Uncle Sam slaps San Francisco radio pirate with $10k fine
The world of online music is evolving at a global breakneck pace. Millions of people are Pandoring, Turntabling, and Spotifying away. They're sharing their music choices on their mobiles via Facebook, Twitter, and Last.fm. Users, developers, and entrepreneurs are redefining the very nature of broadcasting for the foreseeable future.
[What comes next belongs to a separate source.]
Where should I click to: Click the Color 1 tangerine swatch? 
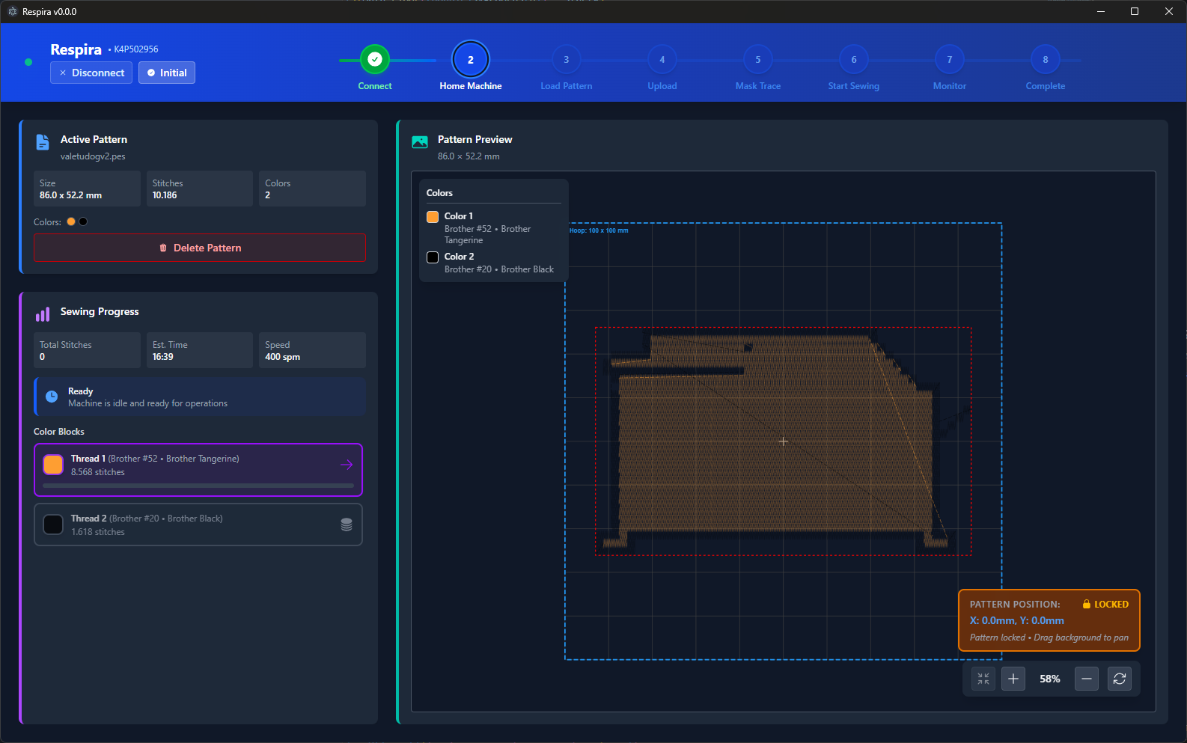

But over at the Federal Communications Commission's Enforcement Bureau, it's as if this revolution isn't even happening. In the spirit of Javert, the obsessed police inspector in Les Misérables, the law must be enforced. And the law doesn't focus on reigning in the waves of deep packet inspection that ISPs still deploy throughout the United States. It's about fining unlicensed radio stations like the one run by Dan "Monkey Man" Roberts called "Pirate Cat," a radio cafe operation that ran a "broadcast station without a license issued by the FCC on 87.9 MHz in San Francisco, California," according to the agency's Forfeiture Order.
The fine is $10,000, but that money may never show up at the US Treasury, according to pirate radio enforcement expert John Anderson speaking to Jennifer Waits, who follows the ongoing Pirate Cat drama over at the Radio Survivor blog. The agency's overall forfeiture collection rate "is pretty abysmal," Anderson explained. The last time the Commission even bothered to check its success rate, it clocked in at about 25 percent. And after five years of stalking a "recalcitrant pirate" who won't pay up, the FCC has to file a civil lawsuit for judgment.